A novel framework for detecting multiple change points in functional data sequences (2505.15188v2)

Abstract: Detecting multiple change points in functional data sequences has been increasingly popular and critical in various scientific fields. In this article, we propose a novel two-stage framework for detecting multiple change points in functional data sequences, named as detection by Group Selection and Partial F-test (GS-PF). The detection problem is firstly transformed into a high-dimensional sparse estimation problem via functional basis expansion, and the penalized group selection is applied to estimate the number and locations of candidate change points in the first stage.
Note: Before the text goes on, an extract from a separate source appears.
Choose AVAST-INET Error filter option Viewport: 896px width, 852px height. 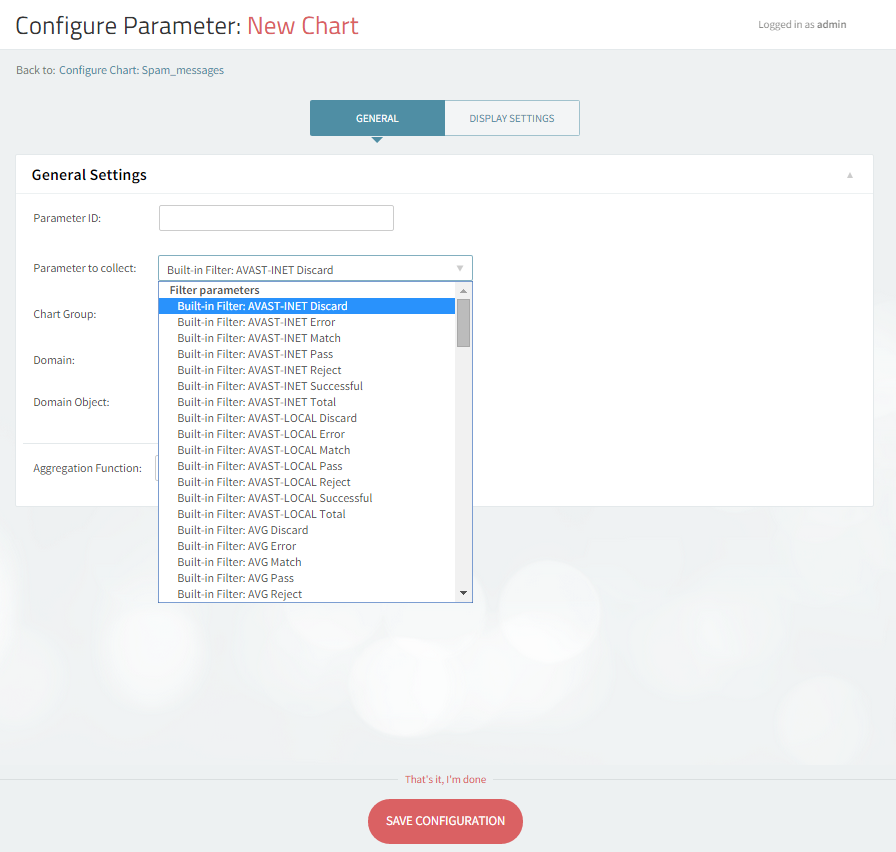click(256, 322)
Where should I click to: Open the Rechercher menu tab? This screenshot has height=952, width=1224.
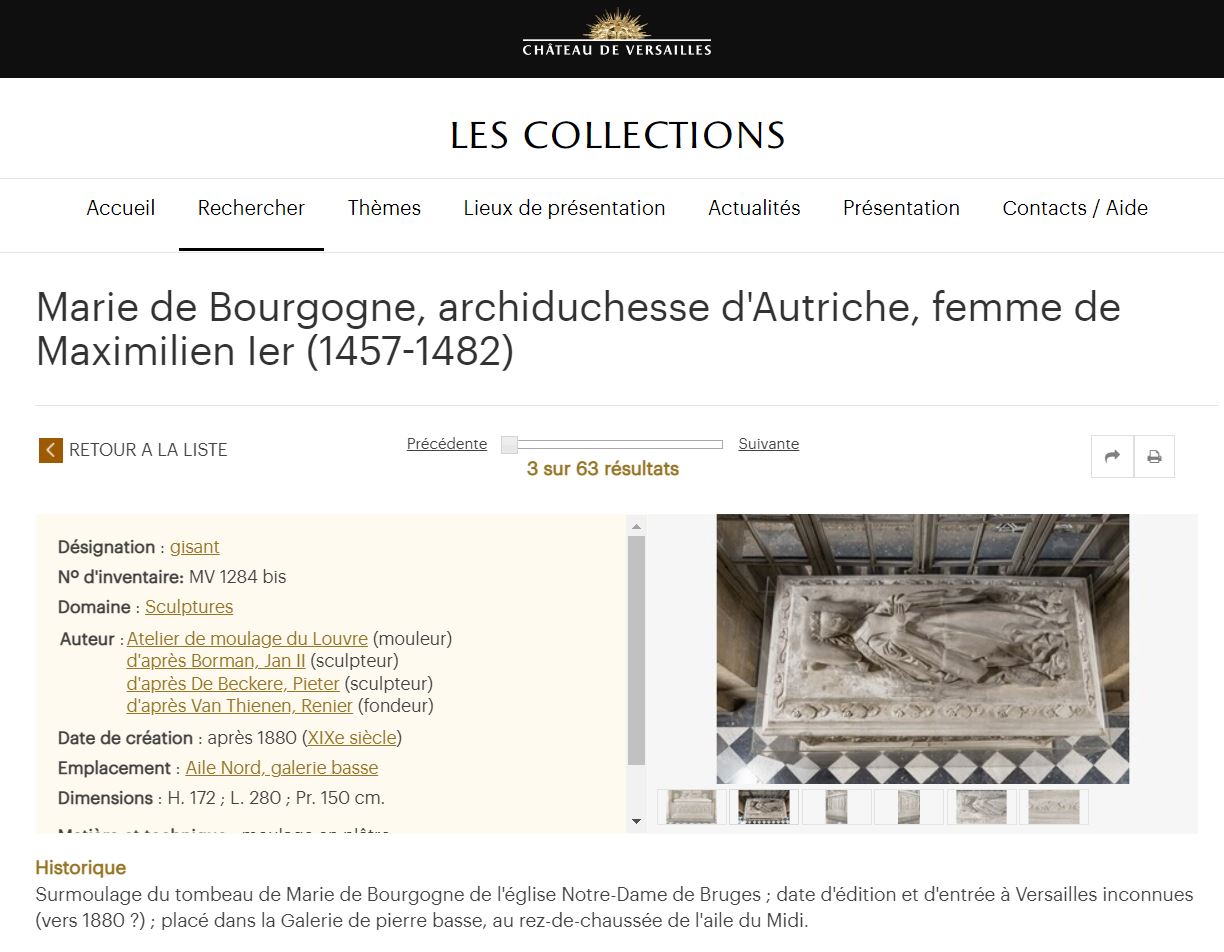coord(251,208)
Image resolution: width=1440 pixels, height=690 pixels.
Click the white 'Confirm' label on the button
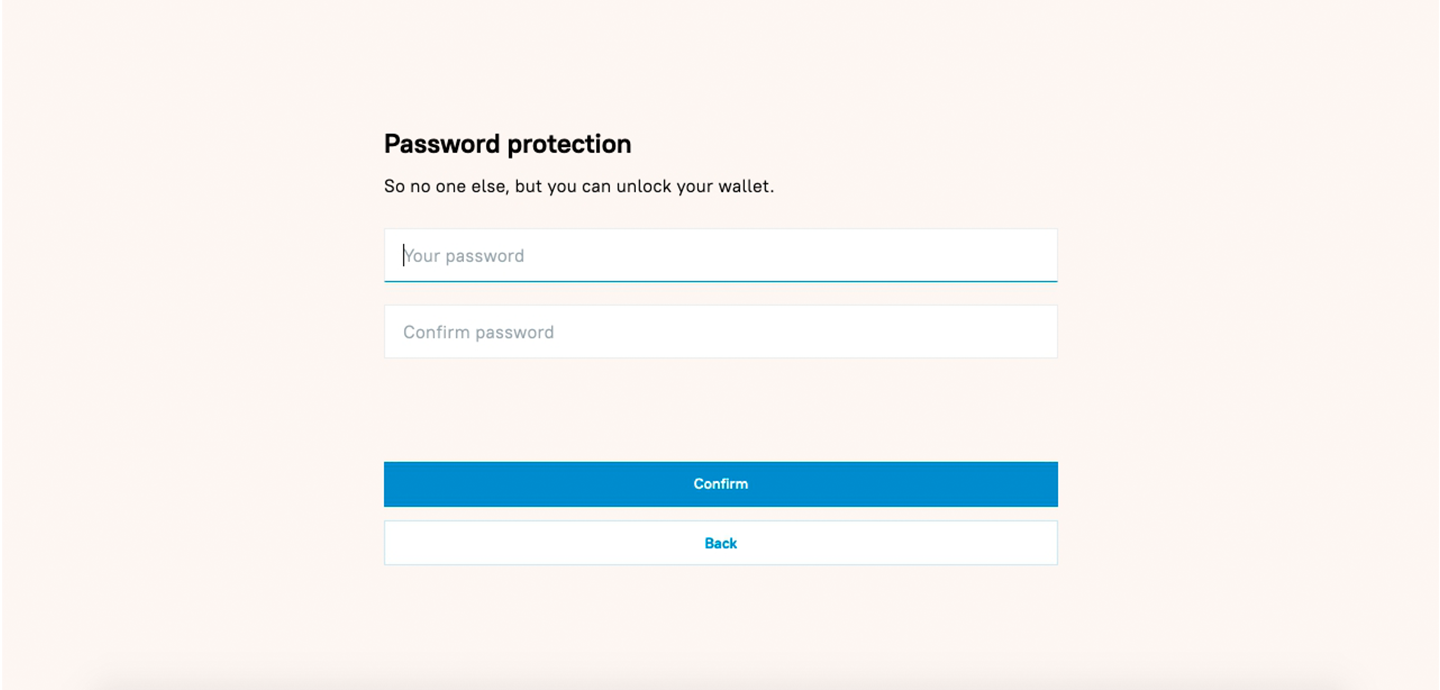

To further circumvent the issue of overestimating the true number of change points in practice, a partial F-test is applied in the second stage to filter redundant change points so that the false discovery rate of the F-test for multiple change points is controlled. Additionally, in order to reduce complexity of the proposed GS-PF method, a link parameter is adopted to generate candidate sets of potential change points, which greatly reduces the number of detected change points and improves the efficiency. Asymptotic results are established and validated to guarantee detection consistency of the proposed GS-PF method, and its performance is evaluated through intensive simulations and real data analysis, compared with the state-of-the-art detecting methods. Our findings indicate that the proposed GS-PF method exhibits detection consistency in different scenarios, which endows our method with the capability for efficient and robust detection of multiple change points in functional data sequences.